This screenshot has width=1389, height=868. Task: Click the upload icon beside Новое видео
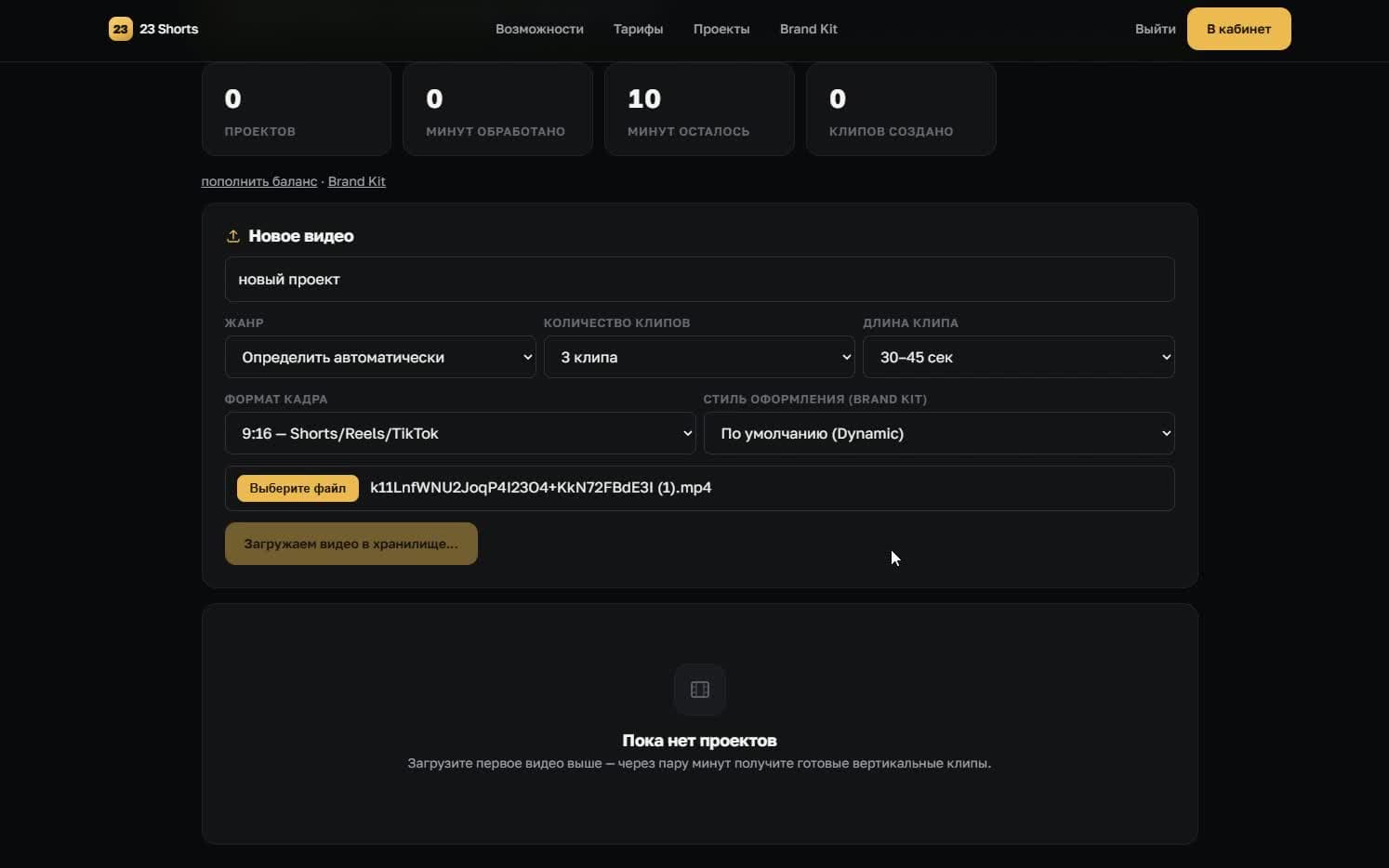pyautogui.click(x=233, y=236)
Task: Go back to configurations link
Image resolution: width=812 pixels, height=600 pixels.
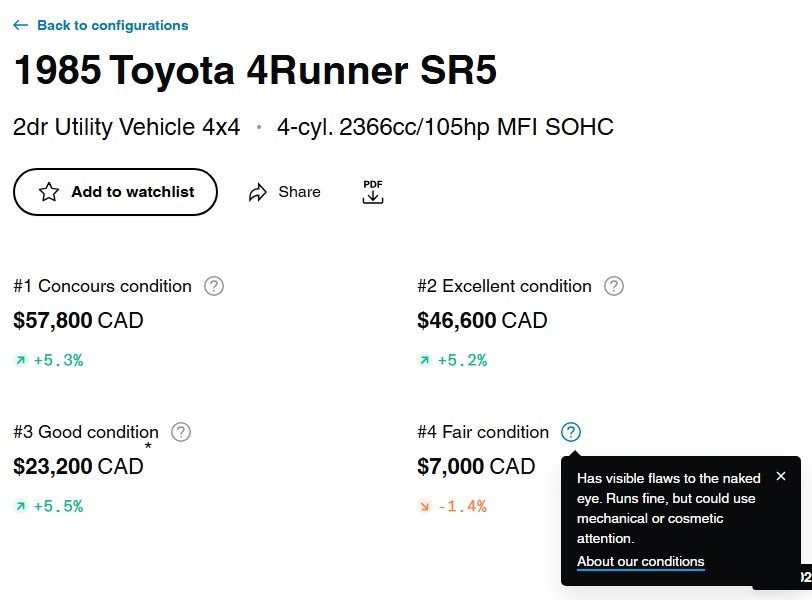Action: 112,25
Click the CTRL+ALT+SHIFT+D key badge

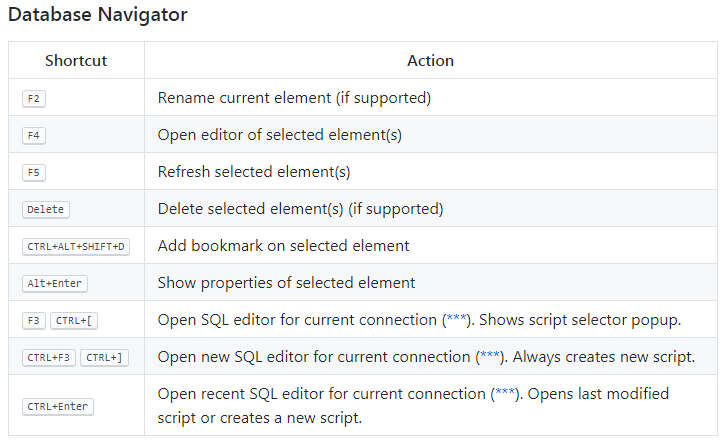point(76,246)
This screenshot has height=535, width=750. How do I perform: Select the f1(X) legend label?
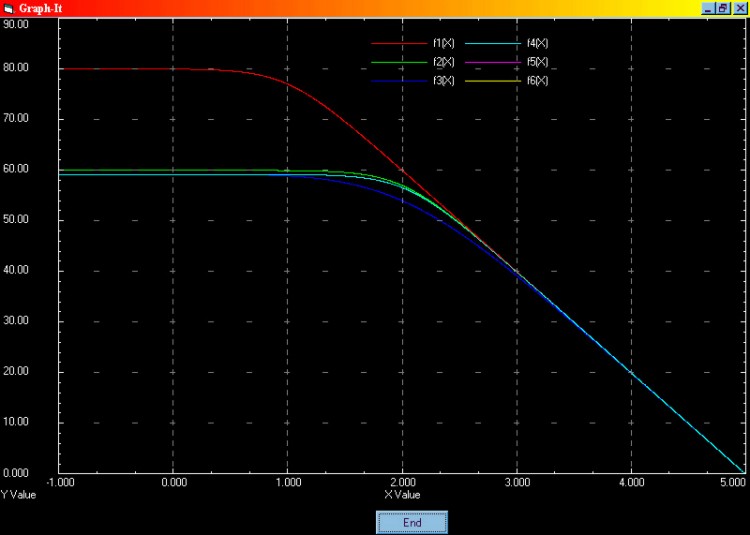pos(443,44)
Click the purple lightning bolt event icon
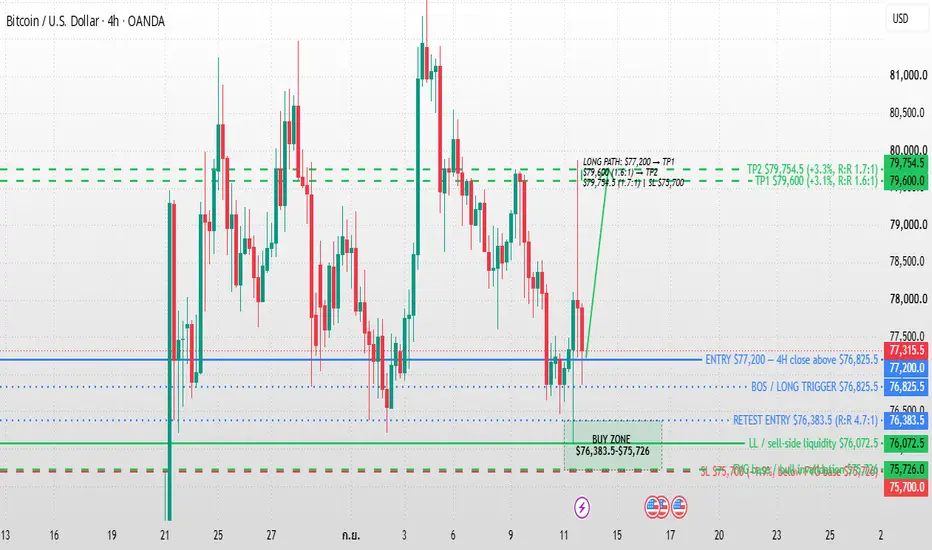Viewport: 932px width, 550px height. coord(582,508)
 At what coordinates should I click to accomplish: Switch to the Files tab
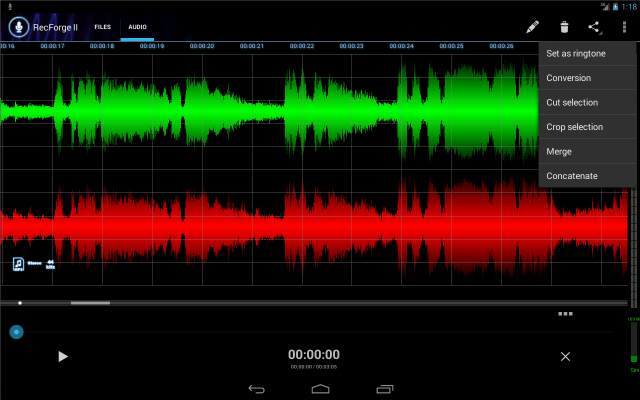click(x=103, y=27)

────

Leaving pictures aside, write out each record above exactly as given.

→ Output of the exercise:
This screenshot has width=1389, height=868. Task: Click the upload icon beside Новое видео
pyautogui.click(x=233, y=236)
Task: Go back to configurations link
Image resolution: width=812 pixels, height=600 pixels.
Action: 112,25
Click the CTRL+ALT+SHIFT+D key badge

point(76,246)
This screenshot has height=535, width=750. How do I perform: Select the f1(X) legend label?
pos(443,44)
Click the purple lightning bolt event icon
Viewport: 932px width, 550px height. coord(582,508)
 At what coordinates should I click to accomplish: Switch to the Files tab
click(x=103, y=27)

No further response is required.